HOW TO COMPLETE THIS TASK
Reproduce every record exactly as written.

::::::

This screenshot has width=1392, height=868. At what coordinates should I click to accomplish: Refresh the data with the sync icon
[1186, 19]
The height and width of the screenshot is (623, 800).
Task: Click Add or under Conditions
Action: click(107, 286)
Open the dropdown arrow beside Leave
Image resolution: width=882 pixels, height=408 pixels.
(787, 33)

::::::

ANSWER TO THIS EXERCISE
This screenshot has width=1392, height=868. At what coordinates should I click to accomplish: Refresh the data with the sync icon
[1186, 19]
The height and width of the screenshot is (623, 800).
Task: Click Add or under Conditions
Action: click(107, 286)
Open the dropdown arrow beside Leave
Image resolution: width=882 pixels, height=408 pixels.
(787, 33)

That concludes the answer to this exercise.